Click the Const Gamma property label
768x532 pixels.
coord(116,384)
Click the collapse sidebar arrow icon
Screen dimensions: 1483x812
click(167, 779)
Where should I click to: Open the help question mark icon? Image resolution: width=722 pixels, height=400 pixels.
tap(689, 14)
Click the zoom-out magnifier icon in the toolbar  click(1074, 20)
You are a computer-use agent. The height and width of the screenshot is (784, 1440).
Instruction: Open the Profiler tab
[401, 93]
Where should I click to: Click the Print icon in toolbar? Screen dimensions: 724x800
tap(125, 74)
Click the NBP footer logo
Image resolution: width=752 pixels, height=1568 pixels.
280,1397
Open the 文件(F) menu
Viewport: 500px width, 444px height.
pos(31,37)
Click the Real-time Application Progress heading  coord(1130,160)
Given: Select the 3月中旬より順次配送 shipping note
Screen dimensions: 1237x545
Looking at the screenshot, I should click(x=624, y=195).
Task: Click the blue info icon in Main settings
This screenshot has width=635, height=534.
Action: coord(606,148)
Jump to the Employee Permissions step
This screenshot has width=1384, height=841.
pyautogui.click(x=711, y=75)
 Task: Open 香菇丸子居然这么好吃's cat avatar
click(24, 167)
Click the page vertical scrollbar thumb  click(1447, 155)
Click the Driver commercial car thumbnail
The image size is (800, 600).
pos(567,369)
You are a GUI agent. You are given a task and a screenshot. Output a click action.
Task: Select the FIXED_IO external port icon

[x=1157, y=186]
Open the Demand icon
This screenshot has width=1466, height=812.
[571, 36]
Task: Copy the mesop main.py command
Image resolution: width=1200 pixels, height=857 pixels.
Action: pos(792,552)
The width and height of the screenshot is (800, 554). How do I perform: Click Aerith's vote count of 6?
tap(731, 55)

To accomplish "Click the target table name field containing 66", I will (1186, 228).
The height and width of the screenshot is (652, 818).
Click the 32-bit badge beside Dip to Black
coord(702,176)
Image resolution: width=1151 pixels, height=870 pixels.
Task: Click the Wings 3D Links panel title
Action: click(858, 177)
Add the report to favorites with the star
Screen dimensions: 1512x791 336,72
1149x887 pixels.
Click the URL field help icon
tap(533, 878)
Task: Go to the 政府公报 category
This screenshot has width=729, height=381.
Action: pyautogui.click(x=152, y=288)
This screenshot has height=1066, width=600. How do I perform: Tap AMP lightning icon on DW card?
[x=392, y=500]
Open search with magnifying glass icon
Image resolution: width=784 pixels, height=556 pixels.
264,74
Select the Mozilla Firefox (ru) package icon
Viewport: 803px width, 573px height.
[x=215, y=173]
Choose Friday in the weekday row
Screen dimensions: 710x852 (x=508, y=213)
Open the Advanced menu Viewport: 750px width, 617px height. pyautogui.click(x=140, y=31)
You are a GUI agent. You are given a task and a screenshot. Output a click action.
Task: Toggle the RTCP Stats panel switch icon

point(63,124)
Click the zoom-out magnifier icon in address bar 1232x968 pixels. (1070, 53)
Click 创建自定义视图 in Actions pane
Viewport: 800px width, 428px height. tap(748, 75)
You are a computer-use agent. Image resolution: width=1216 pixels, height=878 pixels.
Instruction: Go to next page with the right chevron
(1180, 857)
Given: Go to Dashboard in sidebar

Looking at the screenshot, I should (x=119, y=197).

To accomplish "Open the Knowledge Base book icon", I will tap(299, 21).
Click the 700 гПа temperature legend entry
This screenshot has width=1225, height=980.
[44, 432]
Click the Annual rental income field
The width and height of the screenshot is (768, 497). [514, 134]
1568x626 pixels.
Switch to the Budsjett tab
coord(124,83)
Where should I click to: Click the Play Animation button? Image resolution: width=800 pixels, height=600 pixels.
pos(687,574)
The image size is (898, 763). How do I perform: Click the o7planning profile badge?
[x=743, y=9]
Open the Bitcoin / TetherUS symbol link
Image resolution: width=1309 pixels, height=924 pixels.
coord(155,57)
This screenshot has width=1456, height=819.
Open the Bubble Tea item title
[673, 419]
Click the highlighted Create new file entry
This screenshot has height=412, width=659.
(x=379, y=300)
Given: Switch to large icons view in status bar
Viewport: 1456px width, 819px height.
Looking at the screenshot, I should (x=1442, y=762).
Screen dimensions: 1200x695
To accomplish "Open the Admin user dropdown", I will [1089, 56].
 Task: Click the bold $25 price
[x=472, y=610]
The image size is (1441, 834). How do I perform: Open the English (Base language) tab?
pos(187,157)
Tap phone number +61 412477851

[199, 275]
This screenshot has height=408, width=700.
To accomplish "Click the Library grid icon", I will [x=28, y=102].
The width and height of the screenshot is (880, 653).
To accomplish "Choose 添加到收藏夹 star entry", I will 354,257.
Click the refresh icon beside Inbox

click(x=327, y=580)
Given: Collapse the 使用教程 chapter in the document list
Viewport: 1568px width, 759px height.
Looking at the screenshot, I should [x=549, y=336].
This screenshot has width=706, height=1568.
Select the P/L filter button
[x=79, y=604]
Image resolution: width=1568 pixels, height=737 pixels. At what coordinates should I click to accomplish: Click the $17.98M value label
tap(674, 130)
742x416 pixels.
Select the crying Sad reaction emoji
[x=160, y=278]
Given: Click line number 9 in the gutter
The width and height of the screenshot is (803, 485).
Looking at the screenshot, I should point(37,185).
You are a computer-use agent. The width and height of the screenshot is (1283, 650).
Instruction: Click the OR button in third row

### INSTRUCTION
Copy out the data word for word, beginning at the line that contains "This screenshot has width=1456, height=819." and continuing through the line that contains "[x=472, y=610]", including both of those lines.

### TASK ANSWER
This screenshot has width=1456, height=819.
Open the Bubble Tea item title
[673, 419]
Click the highlighted Create new file entry
This screenshot has height=412, width=659.
(x=379, y=300)
Given: Switch to large icons view in status bar
Viewport: 1456px width, 819px height.
Looking at the screenshot, I should (x=1442, y=762).
Screen dimensions: 1200x695
To accomplish "Open the Admin user dropdown", I will [1089, 56].
 Task: Click the bold $25 price
[x=472, y=610]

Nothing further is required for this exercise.